== Directions for this task ==
Put every line of the data below into a JSON list of strings, one string per line, leaving out blank lines.

== Data supplied ==
[start]

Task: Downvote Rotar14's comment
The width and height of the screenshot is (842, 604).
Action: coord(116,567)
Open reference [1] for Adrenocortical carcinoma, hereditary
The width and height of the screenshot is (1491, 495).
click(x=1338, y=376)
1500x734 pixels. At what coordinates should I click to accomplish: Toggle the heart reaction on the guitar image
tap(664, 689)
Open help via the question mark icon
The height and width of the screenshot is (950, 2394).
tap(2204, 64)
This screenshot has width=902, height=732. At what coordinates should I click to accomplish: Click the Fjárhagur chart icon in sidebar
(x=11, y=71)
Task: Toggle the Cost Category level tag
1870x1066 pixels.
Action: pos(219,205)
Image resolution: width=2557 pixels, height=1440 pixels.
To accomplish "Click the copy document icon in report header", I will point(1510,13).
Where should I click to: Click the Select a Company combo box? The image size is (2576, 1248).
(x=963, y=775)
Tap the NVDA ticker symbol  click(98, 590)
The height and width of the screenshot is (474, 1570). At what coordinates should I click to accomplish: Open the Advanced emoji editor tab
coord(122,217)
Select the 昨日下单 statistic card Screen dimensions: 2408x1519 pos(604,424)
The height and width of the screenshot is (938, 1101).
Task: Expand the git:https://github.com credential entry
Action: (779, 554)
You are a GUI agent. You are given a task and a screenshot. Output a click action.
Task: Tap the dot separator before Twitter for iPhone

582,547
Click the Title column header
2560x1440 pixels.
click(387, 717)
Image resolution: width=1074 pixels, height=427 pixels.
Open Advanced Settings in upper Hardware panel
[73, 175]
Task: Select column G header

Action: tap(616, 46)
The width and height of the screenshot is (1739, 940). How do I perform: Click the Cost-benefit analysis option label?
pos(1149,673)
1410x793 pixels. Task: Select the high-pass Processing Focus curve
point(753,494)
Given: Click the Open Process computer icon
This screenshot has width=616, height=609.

[end]

== Response to the task ==
[
  "Task: Downvote Rotar14's comment",
  "The width and height of the screenshot is (842, 604).",
  "Action: coord(116,567)",
  "Open reference [1] for Adrenocortical carcinoma, hereditary",
  "The width and height of the screenshot is (1491, 495).",
  "click(x=1338, y=376)",
  "1500x734 pixels. At what coordinates should I click to accomplish: Toggle the heart reaction on the guitar image",
  "tap(664, 689)",
  "Open help via the question mark icon",
  "The height and width of the screenshot is (950, 2394).",
  "tap(2204, 64)",
  "This screenshot has width=902, height=732. At what coordinates should I click to accomplish: Click the Fjárhagur chart icon in sidebar",
  "(x=11, y=71)",
  "Task: Toggle the Cost Category level tag",
  "1870x1066 pixels.",
  "Action: pos(219,205)",
  "Image resolution: width=2557 pixels, height=1440 pixels.",
  "To accomplish \"Click the copy document icon in report header\", I will point(1510,13).",
  "Where should I click to: Click the Select a Company combo box? The image size is (2576, 1248).",
  "(x=963, y=775)",
  "Tap the NVDA ticker symbol  click(98, 590)",
  "The height and width of the screenshot is (474, 1570). At what coordinates should I click to accomplish: Open the Advanced emoji editor tab",
  "coord(122,217)",
  "Select the 昨日下单 statistic card Screen dimensions: 2408x1519 pos(604,424)",
  "The height and width of the screenshot is (938, 1101).",
  "Task: Expand the git:https://github.com credential entry",
  "Action: (779, 554)",
  "You are a GUI agent. You are given a task and a screenshot. Output a click action.",
  "Task: Tap the dot separator before Twitter for iPhone",
  "582,547",
  "Click the Title column header",
  "2560x1440 pixels.",
  "click(387, 717)",
  "Image resolution: width=1074 pixels, height=427 pixels.",
  "Open Advanced Settings in upper Hardware panel",
  "[73, 175]",
  "Task: Select column G header",
  "Action: tap(616, 46)",
  "The width and height of the screenshot is (1739, 940). How do I perform: Click the Cost-benefit analysis option label?",
  "pos(1149,673)",
  "1410x793 pixels. Task: Select the high-pass Processing Focus curve",
  "point(753,494)",
  "Given: Click the Open Process computer icon",
  "This screenshot has width=616, height=609."
]